> Aim of the task
From the text on the Butterfield Overland Mail in Texas, list every complete date given with month, day, and year.

U.S. National Register of Historic Places
- Official name: Butterfield Overland Mail Corridor
- Type: U.S. historic district
- Designated: August 27, 2014
- Reference no.: 14000524
- Location: 400 Pine Canyon Rd. Guadalupe Mountains National Park
- Area: 2,401.3 acres (971.8 ha)

= Butterfield Overland Mail in Texas =

Route of mail service created in 1857

In Texas, the Butterfield Overland Mail service created by Congress on March 3, 1857, was operated until March 30, 1861.

The route that was operated extended from San Francisco, California to Los Angeles, then across the Colorado Desert to Fort Yuma, then across New Mexico Territory via, Tucson and Mesilla, New Mexico to Franklin, Texas, midpoint on the route. The route through Texas followed first the northern route to the Pecos River and downstream to Horse Head Crossing. The route in West Texas was changed in 1859, in order to secure a better water supply on the route and to provide mail service to a more settled area, the stages between Franklin, and the Pecos River followed the San Antonio-El Paso Road to Camp Stockton and then turned east to Horsehead Crossing. From Horsehead Crossing the route crossed Texas to the Red River and into Indian Territory. In 1860 the route was changed to another route from Jacksboro to Sherman via Decatur due to the building of a new toll bridge at Bridgeport, that avoided delays crossing the West Fork of the Trinity River when it was flooded. From Colberts Ferry the route went on to Fort Smith, then up across Arkansas and southwest Missouri to Tipton with the final leg by train to St. Louis. The Texas mail route was so long that the route there, like that in California, was divided into two divisions each under a superintendent.

==5th Division Route==
At first the 5th Division route left Franklin to run due east thirty miles to Hueco Tanks, thirty six miles to Cornudas de Los Alamos then east northeast fifty-six miles to Pinery Station.

Subsequently, stations were added between Hueco Tanks and Cornudas de Los Alamos at Ojos de los Alamos, and at Crow Springs between Cornudas de Los Alamos and Pinery. From Pinery, the route then ran twenty-four miles east to Delaware Springs Station, then forty miles down Delaware Creek nearly to its junction with the Pecos River, and across Pope's Crossing to Pope's Camp.

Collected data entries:
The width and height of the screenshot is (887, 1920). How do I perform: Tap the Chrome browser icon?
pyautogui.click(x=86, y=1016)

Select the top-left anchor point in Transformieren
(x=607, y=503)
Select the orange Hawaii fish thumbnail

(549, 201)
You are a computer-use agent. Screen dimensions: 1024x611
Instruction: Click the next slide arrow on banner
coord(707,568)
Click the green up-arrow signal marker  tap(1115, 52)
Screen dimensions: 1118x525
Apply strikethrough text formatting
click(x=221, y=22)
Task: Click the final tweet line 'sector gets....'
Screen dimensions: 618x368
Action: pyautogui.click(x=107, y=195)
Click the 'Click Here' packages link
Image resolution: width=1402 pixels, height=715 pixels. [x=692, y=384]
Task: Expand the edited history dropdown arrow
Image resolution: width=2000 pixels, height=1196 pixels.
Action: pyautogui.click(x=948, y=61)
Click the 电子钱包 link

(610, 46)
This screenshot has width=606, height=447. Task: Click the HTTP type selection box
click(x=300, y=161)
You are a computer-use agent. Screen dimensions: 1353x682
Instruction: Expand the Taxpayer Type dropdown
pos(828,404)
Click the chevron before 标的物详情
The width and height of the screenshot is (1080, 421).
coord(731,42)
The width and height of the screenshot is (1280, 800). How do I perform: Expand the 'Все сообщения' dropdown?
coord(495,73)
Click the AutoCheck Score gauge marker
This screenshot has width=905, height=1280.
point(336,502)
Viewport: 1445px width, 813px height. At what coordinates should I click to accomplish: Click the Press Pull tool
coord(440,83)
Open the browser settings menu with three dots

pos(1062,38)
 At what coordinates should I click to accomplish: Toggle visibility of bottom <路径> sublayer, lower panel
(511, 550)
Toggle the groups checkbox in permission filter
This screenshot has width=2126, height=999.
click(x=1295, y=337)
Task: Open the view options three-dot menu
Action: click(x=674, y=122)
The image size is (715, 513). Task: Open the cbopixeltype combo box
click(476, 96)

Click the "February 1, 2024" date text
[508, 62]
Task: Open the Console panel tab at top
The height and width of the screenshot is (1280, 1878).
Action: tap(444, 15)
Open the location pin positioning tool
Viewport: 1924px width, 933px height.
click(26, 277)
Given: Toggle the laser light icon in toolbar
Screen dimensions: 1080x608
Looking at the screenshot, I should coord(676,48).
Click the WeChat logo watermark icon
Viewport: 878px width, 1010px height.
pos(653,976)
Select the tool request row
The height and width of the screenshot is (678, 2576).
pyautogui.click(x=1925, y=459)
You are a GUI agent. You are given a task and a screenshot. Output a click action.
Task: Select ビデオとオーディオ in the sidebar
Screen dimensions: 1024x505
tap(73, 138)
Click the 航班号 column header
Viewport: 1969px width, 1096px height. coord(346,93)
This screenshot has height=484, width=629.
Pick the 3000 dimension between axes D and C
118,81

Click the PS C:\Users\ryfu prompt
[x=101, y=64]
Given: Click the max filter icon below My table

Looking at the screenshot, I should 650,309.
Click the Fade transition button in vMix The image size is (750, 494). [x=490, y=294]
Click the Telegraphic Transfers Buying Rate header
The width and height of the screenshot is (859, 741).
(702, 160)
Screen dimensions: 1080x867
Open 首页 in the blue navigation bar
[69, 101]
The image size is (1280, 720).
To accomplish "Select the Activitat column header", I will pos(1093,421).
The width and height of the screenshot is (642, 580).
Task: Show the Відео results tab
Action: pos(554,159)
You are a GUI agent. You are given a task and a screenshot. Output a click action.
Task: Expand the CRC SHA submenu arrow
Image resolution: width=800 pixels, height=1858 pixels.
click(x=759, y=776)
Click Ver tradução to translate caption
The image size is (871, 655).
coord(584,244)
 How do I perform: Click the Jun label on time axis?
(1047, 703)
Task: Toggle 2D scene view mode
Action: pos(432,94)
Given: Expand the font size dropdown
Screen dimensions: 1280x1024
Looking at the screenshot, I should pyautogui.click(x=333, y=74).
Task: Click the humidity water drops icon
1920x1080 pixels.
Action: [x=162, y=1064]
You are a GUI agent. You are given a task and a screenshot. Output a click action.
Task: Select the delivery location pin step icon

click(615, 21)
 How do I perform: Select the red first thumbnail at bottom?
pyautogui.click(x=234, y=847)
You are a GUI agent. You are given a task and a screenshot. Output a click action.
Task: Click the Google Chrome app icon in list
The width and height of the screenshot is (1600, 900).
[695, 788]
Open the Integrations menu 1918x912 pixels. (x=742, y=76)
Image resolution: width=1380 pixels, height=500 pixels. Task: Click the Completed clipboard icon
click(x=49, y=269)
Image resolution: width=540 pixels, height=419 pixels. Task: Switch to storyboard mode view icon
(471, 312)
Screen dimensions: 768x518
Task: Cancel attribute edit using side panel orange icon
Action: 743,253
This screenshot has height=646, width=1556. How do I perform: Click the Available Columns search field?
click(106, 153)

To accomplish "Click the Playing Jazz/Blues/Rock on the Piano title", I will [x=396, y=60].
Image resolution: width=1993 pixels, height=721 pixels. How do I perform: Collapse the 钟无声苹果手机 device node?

> Answer to the problem
March 3, 1857
March 30, 1861
August 27, 2014